> Reading passage:
***

Rozalia Kochkovska (Note: The name is sometimes transliterated as Rozalija Kockovska in English sources, but the correct spelling is Rozalia Kochkovska. Likewise in Cyrillic languages, the name is sometimes referred as Розалија Кочковска, but the correct spelling is Розалиа Кочковска.) (Macedonian: Розалиа Кочковска; 27 April 1953 – 18 December 2024) was a Macedonian judge who served as the inaugural president of the Administrative Court and later as president of the Higher Administrative Court of the Republic of Macedonia.

== Early life and education ==
Rozalia Kochkovska was born on 27 April 1953 in Skopje, Socialist Republic of Macedonia. She graduated from the Faculty of Law in 1977 and passed her judicial exam in 1979, laying the groundwork for her judicial career in Macedonia.

== Career ==
Rozalia Kochkovska began her career as a judicial trainee at the District Commercial Court in Skopje, later serving as a professional associate at both the District Commercial Court and the Supreme Court of Macedonia. From 1987 to 2007, she was a judge at the Basic Court Skopje I.

In 2007, she was elected as a judge and the first president of the newly established Administrative Court in Skopje, playing a key role in its formation under the 2006 Law on Administrative Disputes, part of Macedonia's judicial reforms aligned with European Union standards. "Introducing the Legal System of North Macedonia"

In 2011, Rozalia Kochkovska was appointed president of the Higher Administrative Court, overseeing appeals in administrative disputes.

== Death ==
Rozalia Kochkovska died on 18 December 2024 in Skopje, North Macedonia, at the age of 71.

***

> Material shown:
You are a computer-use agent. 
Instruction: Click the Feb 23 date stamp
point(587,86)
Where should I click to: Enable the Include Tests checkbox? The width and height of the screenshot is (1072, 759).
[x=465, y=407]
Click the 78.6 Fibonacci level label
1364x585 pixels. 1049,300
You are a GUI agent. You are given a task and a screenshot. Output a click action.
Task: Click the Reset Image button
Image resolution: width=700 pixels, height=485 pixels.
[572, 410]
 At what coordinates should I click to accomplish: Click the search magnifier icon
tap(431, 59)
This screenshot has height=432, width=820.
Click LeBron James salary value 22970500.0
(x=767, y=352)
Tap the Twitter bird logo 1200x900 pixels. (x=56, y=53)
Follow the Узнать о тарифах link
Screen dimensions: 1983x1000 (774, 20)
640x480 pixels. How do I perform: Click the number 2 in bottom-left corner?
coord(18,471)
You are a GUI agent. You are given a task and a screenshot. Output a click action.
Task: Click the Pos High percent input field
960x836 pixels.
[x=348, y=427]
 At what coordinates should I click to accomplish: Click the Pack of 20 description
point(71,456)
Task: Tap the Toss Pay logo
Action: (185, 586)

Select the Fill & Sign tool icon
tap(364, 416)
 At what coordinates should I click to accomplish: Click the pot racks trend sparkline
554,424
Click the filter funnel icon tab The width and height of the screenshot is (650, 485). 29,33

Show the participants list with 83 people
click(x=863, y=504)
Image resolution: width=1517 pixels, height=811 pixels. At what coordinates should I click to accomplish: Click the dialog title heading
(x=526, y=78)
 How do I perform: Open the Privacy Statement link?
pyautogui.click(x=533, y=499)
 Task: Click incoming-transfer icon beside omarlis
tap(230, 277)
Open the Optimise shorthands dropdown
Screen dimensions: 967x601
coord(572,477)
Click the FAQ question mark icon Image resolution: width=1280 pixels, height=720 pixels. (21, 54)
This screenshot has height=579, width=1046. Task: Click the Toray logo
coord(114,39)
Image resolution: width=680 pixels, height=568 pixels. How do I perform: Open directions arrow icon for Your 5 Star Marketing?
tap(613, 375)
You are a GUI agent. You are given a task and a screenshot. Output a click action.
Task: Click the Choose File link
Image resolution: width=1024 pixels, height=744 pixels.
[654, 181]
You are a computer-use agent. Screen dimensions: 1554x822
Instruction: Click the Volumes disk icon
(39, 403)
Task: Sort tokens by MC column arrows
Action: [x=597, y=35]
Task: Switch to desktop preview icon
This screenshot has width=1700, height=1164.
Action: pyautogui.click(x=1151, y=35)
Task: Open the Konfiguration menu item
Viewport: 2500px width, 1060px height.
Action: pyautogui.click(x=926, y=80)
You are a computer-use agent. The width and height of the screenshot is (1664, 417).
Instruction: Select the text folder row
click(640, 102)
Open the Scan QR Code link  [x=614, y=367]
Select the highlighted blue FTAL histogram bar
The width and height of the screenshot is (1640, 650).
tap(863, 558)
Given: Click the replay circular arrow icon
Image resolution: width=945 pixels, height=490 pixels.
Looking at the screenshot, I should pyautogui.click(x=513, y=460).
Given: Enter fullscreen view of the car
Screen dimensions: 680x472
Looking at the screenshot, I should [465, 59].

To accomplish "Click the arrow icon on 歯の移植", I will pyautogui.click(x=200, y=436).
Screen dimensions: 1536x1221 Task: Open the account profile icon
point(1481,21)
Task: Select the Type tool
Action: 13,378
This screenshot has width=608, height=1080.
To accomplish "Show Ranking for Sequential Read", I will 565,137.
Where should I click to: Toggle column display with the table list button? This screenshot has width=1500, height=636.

***

> Task directions: Reproduce a section of the biography of Rozalia Kochkovska word for word, beginning with "In 2007, she" and ending after "in administrative disputes.". The entries have nothing to do with what you are asked to do here.

> Finished exercise:
In 2007, she was elected as a judge and the first president of the newly established Administrative Court in Skopje, playing a key role in its formation under the 2006 Law on Administrative Disputes, part of Macedonia's judicial reforms aligned with European Union standards. "Introducing the Legal System of North Macedonia"

In 2011, Rozalia Kochkovska was appointed president of the Higher Administrative Court, overseeing appeals in administrative disputes.